What you are asked to do:
Starting at the line that contains "Task: Insert a hyperlink with the chain icon" in the listing below, write out every line word for word until you have written the line that contains "Given: Click inside".

Given entries:
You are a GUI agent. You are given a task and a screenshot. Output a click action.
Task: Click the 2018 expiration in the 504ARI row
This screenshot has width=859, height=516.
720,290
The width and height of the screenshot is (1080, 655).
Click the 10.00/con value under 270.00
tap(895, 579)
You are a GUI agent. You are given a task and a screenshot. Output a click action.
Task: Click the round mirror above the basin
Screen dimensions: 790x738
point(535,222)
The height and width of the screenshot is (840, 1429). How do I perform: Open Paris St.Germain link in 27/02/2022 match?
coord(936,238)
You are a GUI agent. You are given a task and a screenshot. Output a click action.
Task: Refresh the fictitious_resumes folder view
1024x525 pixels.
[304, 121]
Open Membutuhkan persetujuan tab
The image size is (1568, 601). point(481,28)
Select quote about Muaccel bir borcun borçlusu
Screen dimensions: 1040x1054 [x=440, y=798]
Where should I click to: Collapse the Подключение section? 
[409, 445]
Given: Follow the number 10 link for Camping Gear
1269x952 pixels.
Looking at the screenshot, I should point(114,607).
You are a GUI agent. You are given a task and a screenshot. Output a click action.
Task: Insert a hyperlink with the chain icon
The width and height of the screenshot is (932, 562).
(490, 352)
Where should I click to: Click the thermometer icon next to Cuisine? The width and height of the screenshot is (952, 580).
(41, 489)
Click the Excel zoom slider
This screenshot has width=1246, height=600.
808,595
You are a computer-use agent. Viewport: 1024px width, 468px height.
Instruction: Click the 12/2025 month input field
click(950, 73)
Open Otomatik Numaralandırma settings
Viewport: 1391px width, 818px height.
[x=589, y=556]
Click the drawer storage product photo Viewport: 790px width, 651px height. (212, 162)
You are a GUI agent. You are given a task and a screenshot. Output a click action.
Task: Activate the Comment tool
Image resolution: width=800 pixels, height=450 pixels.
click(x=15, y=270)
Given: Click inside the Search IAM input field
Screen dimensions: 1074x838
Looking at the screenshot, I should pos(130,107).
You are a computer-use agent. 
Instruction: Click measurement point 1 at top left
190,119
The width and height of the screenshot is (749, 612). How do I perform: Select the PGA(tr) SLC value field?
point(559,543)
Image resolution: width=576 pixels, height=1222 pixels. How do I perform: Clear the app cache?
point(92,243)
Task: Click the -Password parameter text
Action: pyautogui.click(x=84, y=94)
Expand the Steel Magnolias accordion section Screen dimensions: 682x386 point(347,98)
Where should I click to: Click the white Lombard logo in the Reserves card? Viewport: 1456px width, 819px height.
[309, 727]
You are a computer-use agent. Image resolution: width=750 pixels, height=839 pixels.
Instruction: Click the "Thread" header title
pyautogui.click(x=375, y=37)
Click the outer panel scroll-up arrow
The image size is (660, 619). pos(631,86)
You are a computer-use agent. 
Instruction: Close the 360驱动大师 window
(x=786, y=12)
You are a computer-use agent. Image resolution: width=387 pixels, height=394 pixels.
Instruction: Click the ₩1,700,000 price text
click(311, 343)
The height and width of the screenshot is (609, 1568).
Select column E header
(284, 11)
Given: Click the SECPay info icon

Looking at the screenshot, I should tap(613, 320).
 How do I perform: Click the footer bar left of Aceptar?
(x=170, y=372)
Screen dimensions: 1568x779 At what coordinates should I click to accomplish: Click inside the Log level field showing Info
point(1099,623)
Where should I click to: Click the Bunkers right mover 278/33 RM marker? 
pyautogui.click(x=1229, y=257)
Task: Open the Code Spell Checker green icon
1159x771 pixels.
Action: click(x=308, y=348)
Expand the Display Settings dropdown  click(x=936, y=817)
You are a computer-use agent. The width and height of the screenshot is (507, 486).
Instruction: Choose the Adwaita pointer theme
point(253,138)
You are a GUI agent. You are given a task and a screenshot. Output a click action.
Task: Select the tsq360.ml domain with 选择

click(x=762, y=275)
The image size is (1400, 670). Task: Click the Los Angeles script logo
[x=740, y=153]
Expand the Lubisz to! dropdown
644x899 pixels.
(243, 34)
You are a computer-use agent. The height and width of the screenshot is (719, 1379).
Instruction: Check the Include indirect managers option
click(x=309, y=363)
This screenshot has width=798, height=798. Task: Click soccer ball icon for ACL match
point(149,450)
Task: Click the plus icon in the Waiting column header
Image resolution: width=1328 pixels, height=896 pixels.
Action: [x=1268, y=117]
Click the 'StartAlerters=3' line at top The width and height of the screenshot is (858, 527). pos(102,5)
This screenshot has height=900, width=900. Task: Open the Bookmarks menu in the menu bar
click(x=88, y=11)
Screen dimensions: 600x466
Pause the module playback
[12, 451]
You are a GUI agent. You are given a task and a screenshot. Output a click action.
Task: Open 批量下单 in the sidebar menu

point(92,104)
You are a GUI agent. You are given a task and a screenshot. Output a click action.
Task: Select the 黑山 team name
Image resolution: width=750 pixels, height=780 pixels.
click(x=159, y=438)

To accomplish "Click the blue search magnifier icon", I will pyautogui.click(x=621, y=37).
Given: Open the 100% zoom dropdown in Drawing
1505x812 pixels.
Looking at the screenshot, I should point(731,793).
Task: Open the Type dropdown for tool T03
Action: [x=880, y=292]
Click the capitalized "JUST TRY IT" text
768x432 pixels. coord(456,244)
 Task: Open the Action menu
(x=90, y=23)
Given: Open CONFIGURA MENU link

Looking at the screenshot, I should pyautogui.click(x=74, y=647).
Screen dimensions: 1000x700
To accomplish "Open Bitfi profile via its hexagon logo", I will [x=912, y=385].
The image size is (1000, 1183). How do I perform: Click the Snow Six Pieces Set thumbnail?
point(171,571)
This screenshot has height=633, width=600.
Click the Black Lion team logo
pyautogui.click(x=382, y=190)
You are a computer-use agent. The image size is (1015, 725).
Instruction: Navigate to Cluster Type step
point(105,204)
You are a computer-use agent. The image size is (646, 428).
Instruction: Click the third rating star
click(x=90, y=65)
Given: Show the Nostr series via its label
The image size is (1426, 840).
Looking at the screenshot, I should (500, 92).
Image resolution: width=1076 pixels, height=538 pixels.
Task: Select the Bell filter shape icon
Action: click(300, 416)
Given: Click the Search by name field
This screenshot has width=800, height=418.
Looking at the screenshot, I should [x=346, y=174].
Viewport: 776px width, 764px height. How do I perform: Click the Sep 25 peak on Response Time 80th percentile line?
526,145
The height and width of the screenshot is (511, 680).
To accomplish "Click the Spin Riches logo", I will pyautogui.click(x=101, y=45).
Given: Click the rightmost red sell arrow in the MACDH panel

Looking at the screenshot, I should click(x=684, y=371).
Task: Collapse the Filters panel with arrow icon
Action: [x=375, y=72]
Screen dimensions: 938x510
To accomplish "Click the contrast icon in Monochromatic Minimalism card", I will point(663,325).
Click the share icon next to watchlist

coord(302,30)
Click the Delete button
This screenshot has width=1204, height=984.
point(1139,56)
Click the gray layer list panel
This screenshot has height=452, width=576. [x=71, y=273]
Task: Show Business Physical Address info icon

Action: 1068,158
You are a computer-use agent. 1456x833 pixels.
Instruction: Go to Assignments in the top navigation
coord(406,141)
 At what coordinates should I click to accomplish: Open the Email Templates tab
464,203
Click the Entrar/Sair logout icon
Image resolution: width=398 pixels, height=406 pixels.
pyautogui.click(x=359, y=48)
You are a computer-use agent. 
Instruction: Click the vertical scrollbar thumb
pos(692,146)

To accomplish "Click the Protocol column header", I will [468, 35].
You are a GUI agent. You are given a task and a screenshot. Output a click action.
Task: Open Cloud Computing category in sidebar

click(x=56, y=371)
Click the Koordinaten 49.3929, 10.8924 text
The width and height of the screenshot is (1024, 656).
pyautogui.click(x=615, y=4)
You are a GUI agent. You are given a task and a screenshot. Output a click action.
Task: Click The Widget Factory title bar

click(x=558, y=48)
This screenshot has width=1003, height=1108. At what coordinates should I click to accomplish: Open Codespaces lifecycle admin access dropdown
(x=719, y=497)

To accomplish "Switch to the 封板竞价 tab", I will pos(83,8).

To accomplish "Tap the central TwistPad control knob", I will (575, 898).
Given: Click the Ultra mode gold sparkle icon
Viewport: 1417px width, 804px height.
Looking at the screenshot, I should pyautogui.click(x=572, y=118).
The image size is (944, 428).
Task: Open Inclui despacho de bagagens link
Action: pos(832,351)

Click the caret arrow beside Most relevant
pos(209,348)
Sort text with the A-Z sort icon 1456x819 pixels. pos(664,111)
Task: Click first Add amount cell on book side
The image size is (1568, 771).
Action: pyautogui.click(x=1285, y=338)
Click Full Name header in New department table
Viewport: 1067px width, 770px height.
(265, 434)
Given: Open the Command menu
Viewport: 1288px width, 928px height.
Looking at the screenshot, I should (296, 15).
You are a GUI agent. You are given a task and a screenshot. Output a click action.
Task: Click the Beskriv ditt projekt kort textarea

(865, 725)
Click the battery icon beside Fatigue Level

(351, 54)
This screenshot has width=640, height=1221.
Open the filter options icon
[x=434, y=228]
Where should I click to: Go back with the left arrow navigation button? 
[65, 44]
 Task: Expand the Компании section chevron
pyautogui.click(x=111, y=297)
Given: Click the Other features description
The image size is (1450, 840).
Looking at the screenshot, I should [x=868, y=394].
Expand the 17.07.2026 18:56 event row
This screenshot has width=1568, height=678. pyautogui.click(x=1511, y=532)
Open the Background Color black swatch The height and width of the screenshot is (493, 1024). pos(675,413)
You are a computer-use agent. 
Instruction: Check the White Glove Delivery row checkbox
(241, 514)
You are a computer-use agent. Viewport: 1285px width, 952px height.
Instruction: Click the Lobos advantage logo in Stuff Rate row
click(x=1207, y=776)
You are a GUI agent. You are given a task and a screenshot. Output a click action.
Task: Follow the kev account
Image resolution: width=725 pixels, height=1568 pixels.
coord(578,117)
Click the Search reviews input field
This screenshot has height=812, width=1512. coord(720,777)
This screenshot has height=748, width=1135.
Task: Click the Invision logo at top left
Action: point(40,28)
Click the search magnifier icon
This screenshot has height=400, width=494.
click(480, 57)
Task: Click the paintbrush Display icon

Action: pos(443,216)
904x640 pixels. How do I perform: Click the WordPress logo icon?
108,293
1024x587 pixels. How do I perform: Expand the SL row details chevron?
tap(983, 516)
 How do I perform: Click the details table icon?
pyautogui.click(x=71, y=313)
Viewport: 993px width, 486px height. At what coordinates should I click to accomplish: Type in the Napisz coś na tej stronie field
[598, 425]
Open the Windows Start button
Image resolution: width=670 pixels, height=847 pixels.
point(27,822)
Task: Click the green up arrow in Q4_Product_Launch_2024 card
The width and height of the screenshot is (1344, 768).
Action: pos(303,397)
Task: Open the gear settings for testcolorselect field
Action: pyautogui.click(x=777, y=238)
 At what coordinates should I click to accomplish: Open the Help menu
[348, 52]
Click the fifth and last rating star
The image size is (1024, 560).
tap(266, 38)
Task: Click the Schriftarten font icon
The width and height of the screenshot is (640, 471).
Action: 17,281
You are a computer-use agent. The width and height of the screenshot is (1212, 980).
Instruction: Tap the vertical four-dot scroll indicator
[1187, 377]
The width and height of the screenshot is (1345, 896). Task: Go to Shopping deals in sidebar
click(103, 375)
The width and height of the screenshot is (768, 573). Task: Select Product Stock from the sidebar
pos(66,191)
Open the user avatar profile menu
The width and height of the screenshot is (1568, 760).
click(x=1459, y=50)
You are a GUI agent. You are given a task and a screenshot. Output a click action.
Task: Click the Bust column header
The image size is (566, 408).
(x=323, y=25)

Solution for this exercise:
Task: Insert a hyperlink with the chain icon
The width and height of the screenshot is (932, 562).
(490, 352)
Where should I click to: Click the thermometer icon next to Cuisine? The width and height of the screenshot is (952, 580).
(41, 489)
Click the Excel zoom slider
This screenshot has width=1246, height=600.
808,595
You are a computer-use agent. Viewport: 1024px width, 468px height.
Instruction: Click the 12/2025 month input field
click(950, 73)
Open Otomatik Numaralandırma settings
Viewport: 1391px width, 818px height.
[x=589, y=556]
Click the drawer storage product photo Viewport: 790px width, 651px height. (212, 162)
You are a GUI agent. You are given a task and a screenshot. Output a click action.
Task: Activate the Comment tool
Image resolution: width=800 pixels, height=450 pixels.
click(x=15, y=270)
Given: Click inside the Search IAM input field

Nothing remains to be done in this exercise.